• **GIVEN RECORDS**:
*** Begin section ***
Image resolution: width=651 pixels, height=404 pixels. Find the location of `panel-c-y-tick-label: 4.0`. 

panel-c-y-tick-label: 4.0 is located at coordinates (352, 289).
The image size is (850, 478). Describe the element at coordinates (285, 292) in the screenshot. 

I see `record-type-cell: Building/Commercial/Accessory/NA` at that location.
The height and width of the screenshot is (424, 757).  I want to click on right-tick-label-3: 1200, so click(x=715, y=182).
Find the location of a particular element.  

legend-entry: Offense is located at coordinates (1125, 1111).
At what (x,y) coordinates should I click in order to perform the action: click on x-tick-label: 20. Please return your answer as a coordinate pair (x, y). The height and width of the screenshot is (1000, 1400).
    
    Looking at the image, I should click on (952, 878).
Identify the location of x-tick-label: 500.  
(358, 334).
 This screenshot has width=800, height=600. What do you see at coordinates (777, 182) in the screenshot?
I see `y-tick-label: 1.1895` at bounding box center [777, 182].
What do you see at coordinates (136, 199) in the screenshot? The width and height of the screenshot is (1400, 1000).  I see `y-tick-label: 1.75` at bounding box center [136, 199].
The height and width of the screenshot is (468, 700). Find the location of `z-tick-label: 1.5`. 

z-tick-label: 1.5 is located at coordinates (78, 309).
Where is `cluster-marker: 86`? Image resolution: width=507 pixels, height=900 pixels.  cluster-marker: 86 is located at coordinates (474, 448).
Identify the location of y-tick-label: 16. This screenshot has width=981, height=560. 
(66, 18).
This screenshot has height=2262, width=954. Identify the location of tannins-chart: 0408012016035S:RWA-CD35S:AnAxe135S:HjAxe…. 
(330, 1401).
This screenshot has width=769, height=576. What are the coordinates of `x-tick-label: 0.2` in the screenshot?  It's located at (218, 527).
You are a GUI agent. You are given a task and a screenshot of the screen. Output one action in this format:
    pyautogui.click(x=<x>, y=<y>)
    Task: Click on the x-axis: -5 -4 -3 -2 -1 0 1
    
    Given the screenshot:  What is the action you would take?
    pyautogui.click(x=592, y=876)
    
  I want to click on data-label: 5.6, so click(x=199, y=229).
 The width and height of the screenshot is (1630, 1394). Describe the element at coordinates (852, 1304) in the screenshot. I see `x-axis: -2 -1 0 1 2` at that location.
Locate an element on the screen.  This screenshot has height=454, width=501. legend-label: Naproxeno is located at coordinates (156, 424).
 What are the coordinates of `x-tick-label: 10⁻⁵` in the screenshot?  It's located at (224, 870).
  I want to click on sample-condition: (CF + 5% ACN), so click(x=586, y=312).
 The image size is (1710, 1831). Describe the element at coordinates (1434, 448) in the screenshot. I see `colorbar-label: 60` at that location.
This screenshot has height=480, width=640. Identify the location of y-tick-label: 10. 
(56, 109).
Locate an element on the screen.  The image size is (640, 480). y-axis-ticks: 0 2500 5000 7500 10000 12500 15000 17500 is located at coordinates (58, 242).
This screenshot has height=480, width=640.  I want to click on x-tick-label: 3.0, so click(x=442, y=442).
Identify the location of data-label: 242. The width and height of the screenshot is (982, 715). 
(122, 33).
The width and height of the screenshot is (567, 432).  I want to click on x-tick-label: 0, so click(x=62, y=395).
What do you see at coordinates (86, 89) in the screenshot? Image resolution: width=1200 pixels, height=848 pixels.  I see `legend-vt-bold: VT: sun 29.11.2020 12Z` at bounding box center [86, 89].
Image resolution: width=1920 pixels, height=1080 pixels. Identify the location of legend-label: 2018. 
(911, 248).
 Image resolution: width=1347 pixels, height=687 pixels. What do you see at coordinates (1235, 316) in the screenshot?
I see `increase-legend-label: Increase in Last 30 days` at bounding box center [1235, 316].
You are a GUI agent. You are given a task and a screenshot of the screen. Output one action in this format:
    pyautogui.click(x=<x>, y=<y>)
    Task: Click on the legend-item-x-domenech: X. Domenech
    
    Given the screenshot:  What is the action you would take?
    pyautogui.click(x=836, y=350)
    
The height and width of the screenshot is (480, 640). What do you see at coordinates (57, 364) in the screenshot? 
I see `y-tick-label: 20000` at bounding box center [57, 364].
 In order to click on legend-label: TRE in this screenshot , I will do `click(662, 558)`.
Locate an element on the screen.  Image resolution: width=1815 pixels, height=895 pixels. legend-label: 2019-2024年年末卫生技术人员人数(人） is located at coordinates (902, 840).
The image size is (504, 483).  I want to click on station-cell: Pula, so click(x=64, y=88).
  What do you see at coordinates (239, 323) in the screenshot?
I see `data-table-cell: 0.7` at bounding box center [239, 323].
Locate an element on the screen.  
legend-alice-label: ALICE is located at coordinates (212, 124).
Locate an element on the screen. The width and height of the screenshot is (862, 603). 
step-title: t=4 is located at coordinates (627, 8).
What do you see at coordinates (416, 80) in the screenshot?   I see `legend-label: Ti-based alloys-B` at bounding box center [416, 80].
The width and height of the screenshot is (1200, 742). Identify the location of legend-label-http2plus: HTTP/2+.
*** End section ***
• **AIM OF THE TASK**: Format each line of the items above as a JSON list of strings, one string per line, omitting blank lines.

• **TASK SOLUTION**:
[
  "Image resolution: width=651 pixels, height=404 pixels. Find the location of `panel-c-y-tick-label: 4.0`. ",
  "panel-c-y-tick-label: 4.0 is located at coordinates (352, 289).",
  "The image size is (850, 478). Describe the element at coordinates (285, 292) in the screenshot. ",
  "I see `record-type-cell: Building/Commercial/Accessory/NA` at that location.",
  "The height and width of the screenshot is (424, 757).  I want to click on right-tick-label-3: 1200, so click(x=715, y=182).",
  "Find the location of a particular element.  ",
  "legend-entry: Offense is located at coordinates (1125, 1111).",
  "At what (x,y) coordinates should I click in order to perform the action: click on x-tick-label: 20. Please return your answer as a coordinate pair (x, y). The height and width of the screenshot is (1000, 1400).",
  "    Looking at the image, I should click on (952, 878).",
  "Identify the location of x-tick-label: 500.  ",
  "(358, 334).",
  " This screenshot has width=800, height=600. What do you see at coordinates (777, 182) in the screenshot?",
  "I see `y-tick-label: 1.1895` at bounding box center [777, 182].",
  "What do you see at coordinates (136, 199) in the screenshot? The width and height of the screenshot is (1400, 1000).  I see `y-tick-label: 1.75` at bounding box center [136, 199].",
  "The height and width of the screenshot is (468, 700). Find the location of `z-tick-label: 1.5`. ",
  "z-tick-label: 1.5 is located at coordinates (78, 309).",
  "Where is `cluster-marker: 86`? Image resolution: width=507 pixels, height=900 pixels.  cluster-marker: 86 is located at coordinates (474, 448).",
  "Identify the location of y-tick-label: 16. This screenshot has width=981, height=560. ",
  "(66, 18).",
  "This screenshot has height=2262, width=954. Identify the location of tannins-chart: 0408012016035S:RWA-CD35S:AnAxe135S:HjAxe…. ",
  "(330, 1401).",
  "This screenshot has width=769, height=576. What are the coordinates of `x-tick-label: 0.2` in the screenshot?  It's located at (218, 527).",
  "You are a GUI agent. You are given a task and a screenshot of the screen. Output one action in this format:",
  "    pyautogui.click(x=<x>, y=<y>)",
  "    Task: Click on the x-axis: -5 -4 -3 -2 -1 0 1",
  "    Given the screenshot:  What is the action you would take?",
  "    pyautogui.click(x=592, y=876)",
  "  I want to click on data-label: 5.6, so click(x=199, y=229).",
  " The width and height of the screenshot is (1630, 1394). Describe the element at coordinates (852, 1304) in the screenshot. I see `x-axis: -2 -1 0 1 2` at that location.",
  "Locate an element on the screen.  This screenshot has height=454, width=501. legend-label: Naproxeno is located at coordinates (156, 424).",
  " What are the coordinates of `x-tick-label: 10⁻⁵` in the screenshot?  It's located at (224, 870).",
  "  I want to click on sample-condition: (CF + 5% ACN), so click(x=586, y=312).",
  " The image size is (1710, 1831). Describe the element at coordinates (1434, 448) in the screenshot. I see `colorbar-label: 60` at that location.",
  "This screenshot has height=480, width=640. Identify the location of y-tick-label: 10. ",
  "(56, 109).",
  "Locate an element on the screen.  The image size is (640, 480). y-axis-ticks: 0 2500 5000 7500 10000 12500 15000 17500 is located at coordinates (58, 242).",
  "This screenshot has height=480, width=640.  I want to click on x-tick-label: 3.0, so click(x=442, y=442).",
  "Identify the location of data-label: 242. The width and height of the screenshot is (982, 715). ",
  "(122, 33).",
  "The width and height of the screenshot is (567, 432).  I want to click on x-tick-label: 0, so click(x=62, y=395).",
  "What do you see at coordinates (86, 89) in the screenshot? Image resolution: width=1200 pixels, height=848 pixels.  I see `legend-vt-bold: VT: sun 29.11.2020 12Z` at bounding box center [86, 89].",
  "Image resolution: width=1920 pixels, height=1080 pixels. Identify the location of legend-label: 2018. ",
  "(911, 248).",
  " Image resolution: width=1347 pixels, height=687 pixels. What do you see at coordinates (1235, 316) in the screenshot?",
  "I see `increase-legend-label: Increase in Last 30 days` at bounding box center [1235, 316].",
  "You are a GUI agent. You are given a task and a screenshot of the screen. Output one action in this format:",
  "    pyautogui.click(x=<x>, y=<y>)",
  "    Task: Click on the legend-item-x-domenech: X. Domenech",
  "    Given the screenshot:  What is the action you would take?",
  "    pyautogui.click(x=836, y=350)",
  "The height and width of the screenshot is (480, 640). What do you see at coordinates (57, 364) in the screenshot? ",
  "I see `y-tick-label: 20000` at bounding box center [57, 364].",
  " In order to click on legend-label: TRE in this screenshot , I will do `click(662, 558)`.",
  "Locate an element on the screen.  Image resolution: width=1815 pixels, height=895 pixels. legend-label: 2019-2024年年末卫生技术人员人数(人） is located at coordinates (902, 840).",
  "The image size is (504, 483).  I want to click on station-cell: Pula, so click(x=64, y=88).",
  "  What do you see at coordinates (239, 323) in the screenshot?",
  "I see `data-table-cell: 0.7` at bounding box center [239, 323].",
  "Locate an element on the screen.  ",
  "legend-alice-label: ALICE is located at coordinates (212, 124).",
  "Locate an element on the screen. The width and height of the screenshot is (862, 603). ",
  "step-title: t=4 is located at coordinates (627, 8).",
  "What do you see at coordinates (416, 80) in the screenshot?   I see `legend-label: Ti-based alloys-B` at bounding box center [416, 80].",
  "The width and height of the screenshot is (1200, 742). Identify the location of legend-label-http2plus: HTTP/2+."
]